The entries below contain a stretch that opens with the line containing "Blog [button] (613, 55)" and closes with the line containing "General Blog (752, 2428)"; set down that stretch exactly, both ends included, and nothing else.
══════════
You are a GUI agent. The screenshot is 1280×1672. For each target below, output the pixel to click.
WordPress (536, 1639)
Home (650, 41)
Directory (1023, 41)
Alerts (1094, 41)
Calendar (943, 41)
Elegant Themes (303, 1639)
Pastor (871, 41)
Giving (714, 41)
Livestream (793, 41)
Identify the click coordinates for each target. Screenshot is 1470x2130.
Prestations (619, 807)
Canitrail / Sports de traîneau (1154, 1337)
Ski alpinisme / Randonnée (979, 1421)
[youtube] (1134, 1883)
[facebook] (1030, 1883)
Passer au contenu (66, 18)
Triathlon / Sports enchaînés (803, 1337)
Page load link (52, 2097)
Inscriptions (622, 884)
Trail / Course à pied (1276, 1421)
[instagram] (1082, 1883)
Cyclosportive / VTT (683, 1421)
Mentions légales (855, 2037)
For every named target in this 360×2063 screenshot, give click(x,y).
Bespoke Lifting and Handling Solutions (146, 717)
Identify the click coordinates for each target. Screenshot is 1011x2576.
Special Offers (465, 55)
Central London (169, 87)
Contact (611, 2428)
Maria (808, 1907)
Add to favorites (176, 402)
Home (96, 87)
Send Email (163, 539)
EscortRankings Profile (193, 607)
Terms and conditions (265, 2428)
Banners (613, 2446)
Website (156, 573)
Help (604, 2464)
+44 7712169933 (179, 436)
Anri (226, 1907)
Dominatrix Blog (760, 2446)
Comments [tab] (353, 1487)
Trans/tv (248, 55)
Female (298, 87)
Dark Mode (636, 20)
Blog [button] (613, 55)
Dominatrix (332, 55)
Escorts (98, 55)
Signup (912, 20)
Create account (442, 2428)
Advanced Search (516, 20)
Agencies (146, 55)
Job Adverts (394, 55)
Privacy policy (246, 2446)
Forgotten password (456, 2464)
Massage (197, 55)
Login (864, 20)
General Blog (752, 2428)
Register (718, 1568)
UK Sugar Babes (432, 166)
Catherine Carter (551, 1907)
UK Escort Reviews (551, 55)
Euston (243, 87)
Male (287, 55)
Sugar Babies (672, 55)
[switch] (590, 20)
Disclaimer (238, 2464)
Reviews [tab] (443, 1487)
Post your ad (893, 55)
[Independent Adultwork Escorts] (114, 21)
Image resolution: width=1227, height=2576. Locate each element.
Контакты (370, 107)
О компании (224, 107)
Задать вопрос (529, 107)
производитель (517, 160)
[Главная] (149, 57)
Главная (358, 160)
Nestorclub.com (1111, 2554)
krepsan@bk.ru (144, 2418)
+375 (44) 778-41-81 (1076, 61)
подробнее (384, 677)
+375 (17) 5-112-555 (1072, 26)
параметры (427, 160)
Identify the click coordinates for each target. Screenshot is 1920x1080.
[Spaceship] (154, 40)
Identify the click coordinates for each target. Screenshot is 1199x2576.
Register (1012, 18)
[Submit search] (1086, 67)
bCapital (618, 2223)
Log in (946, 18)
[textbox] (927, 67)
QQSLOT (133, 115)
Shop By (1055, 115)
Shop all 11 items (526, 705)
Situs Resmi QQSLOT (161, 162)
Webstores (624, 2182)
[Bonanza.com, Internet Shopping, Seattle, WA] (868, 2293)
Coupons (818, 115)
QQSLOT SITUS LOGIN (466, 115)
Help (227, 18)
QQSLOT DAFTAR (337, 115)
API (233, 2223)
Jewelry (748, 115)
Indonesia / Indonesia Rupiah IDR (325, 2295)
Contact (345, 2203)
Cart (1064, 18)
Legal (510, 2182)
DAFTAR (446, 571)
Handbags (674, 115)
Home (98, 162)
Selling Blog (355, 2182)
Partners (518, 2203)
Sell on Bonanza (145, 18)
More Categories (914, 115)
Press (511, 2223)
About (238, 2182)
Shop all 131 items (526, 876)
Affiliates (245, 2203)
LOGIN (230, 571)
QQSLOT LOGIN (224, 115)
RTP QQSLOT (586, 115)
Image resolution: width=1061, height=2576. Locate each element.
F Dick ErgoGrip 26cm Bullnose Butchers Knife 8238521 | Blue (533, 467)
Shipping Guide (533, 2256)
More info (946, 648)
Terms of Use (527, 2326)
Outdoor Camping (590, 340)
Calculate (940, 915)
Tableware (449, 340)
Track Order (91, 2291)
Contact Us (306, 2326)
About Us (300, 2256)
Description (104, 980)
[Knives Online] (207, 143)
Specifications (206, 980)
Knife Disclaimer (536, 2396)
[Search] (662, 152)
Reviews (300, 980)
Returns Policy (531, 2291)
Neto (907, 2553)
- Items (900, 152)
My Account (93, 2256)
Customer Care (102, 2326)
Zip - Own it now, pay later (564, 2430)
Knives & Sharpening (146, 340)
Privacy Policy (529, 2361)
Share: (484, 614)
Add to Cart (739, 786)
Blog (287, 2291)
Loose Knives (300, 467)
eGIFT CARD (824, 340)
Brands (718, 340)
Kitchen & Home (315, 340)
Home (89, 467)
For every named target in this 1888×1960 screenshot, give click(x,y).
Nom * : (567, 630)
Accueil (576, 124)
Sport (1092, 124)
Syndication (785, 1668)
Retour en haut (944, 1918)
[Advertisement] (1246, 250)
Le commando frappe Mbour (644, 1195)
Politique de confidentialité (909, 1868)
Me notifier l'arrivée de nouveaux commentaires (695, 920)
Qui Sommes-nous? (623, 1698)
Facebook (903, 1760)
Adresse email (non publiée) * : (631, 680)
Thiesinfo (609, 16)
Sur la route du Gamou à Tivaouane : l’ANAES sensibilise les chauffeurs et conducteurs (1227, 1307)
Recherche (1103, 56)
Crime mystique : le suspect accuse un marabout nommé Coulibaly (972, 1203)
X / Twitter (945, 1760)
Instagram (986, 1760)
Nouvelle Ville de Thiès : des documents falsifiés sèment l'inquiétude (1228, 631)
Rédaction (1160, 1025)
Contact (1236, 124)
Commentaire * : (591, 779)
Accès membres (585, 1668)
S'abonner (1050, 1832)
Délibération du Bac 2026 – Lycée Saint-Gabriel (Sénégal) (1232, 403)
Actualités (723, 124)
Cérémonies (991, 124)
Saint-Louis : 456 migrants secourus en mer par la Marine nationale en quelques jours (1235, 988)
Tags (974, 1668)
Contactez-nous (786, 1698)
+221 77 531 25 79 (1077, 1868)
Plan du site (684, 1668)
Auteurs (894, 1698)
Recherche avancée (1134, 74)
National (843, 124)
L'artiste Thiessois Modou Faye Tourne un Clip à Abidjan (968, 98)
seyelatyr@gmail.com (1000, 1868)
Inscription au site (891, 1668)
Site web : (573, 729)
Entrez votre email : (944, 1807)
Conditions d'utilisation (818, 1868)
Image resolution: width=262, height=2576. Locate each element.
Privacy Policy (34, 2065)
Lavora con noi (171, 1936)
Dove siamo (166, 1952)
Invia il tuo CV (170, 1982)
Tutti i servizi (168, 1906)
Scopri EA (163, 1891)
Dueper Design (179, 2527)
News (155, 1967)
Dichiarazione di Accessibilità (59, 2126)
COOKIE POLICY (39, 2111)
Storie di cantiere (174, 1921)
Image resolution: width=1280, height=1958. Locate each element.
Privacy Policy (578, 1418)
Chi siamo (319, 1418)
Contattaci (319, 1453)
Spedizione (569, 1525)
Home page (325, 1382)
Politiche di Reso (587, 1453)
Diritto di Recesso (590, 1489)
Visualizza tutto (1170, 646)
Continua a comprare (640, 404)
══════════
■ **Answer to the exercise**
Blog [button] (613, 55)
Dominatrix (332, 55)
Escorts (98, 55)
Signup (912, 20)
Create account (442, 2428)
Advanced Search (516, 20)
Agencies (146, 55)
Job Adverts (394, 55)
Privacy policy (246, 2446)
Forgotten password (456, 2464)
Massage (197, 55)
Login (864, 20)
General Blog (752, 2428)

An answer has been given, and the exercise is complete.